Wednesday, October 14, 2009

Blog Action Day 2009: stewardship

Today is the day. Around the world, bloggers are posting in all kinds of ways about climate change.

What concerns me is the resistance within some Christian circles to take seriously the reported facts and figures about climate change. This complacency seems to arise for a number of reasons:
  1. A strong belief that the world will end soon, and therefore the condition it happens to be in at the moment is of transient importance. A more extreme version seen in 'end timers' in the US is a desire to see world events move towards its destruction, as they would see that it speeds the Lord's return. (I would have thought he will choose his own time!)
  2. People regarding evangelism (in the sense of concentrating on personal conversion) is the only core business of the church, and other things are peripheral.
  3. Disbelief in the science of climate change, or a belief that global warming would be happening at this rate anyway.
The interesting thing about all of these 'objections' is that they disregard the key Christian theological reason to conserve the environment and the earth's resources; namely stewardship.

Christians stewardship understands reality in a fundamentally different way to secular materialism; namely that we own nothing, and everything is, in a sense, on loan or entrusted to us by God for safe-keeping. This theme regularly surfaces in Scripture, eg Psalm 24:1. Even in the story of Creation in Genesis 1, God gives responsibility as well as privileges to the human beings. There is no mandate to go and wreck what has been provided.

This means there is an accountability to God for what has been entrusted, even if the end of the world really is very near. In the parable of the talents (Mt 25:14-30), which is not primarily about material gifts, the three people only have what is entrusted to them temporarily; the issue is what they did in the meantime. The question for climate change is what will God make of our stewardship of the earth which was entrusted to us. Even if you're a climate change doubter, you are not off the hook. Even if the earth isn't warming at all, we still have a responsibility to look after the wonderful gift of creation that God has chosen to share with us.

Stewardship also challenges us about the consequences of our choices and actions for others. If consumption, pollution and environmental degradation is ruining the livelihoods of millions of fellow human-beings, then surely there is a responsibility for Christians to act? Even Christians who only focus on evangelism must surely be concerned that millions of potential hearers and recipients of the gospel might suffer and die. I think our faith gives us a duty to care, regardless, but I'm trying to get inside the head of people who think differently here.

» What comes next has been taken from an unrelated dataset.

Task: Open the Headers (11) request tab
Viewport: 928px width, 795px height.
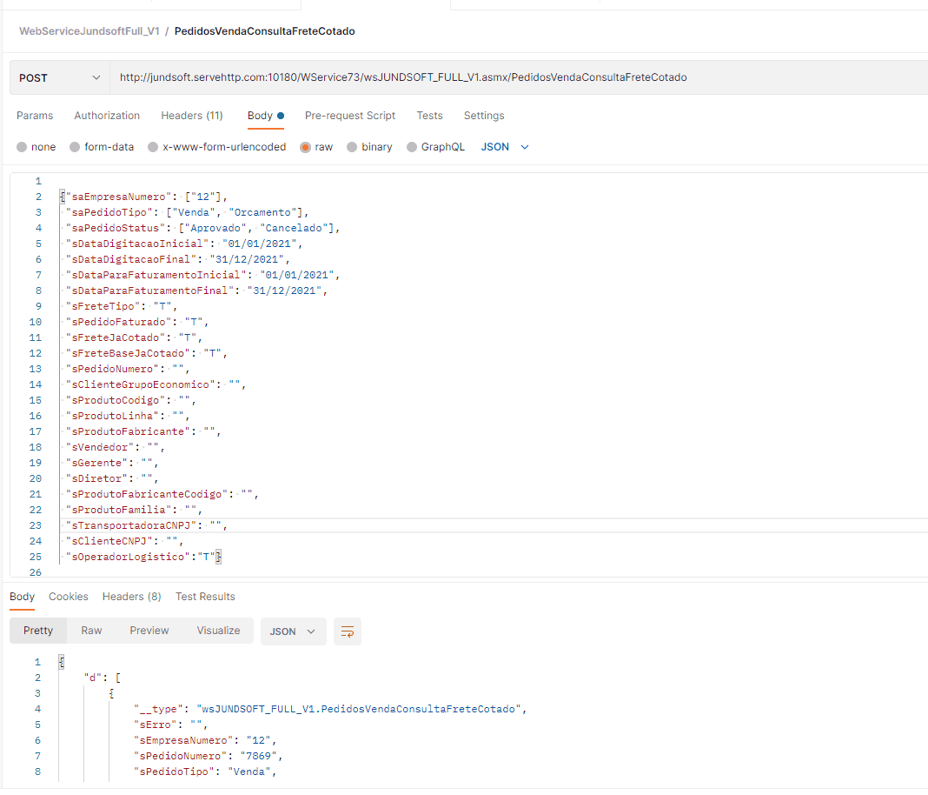Action: [191, 116]
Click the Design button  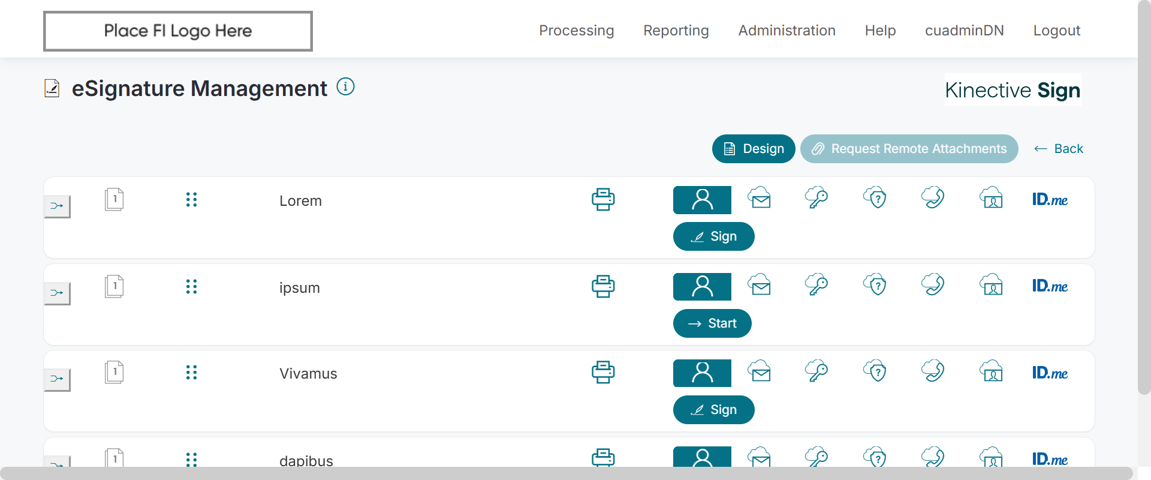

It seems to me that Christian must be good stewards. Whether you believe the world is warming or not, whether that's a result of human activity or not, whether you think evangelism is the only concern for Christians, or even if you think we have only a few years before Jesus returns, that still holds. And if the science is (more or less) right, that stewardship will be an important contribution to all the world's occupants; if it's wrong, then we will have done what we should have been doing anyway. It's very sad that Christians haven't always been at the forefront of environmental protection, as it's there in the heart of our theology.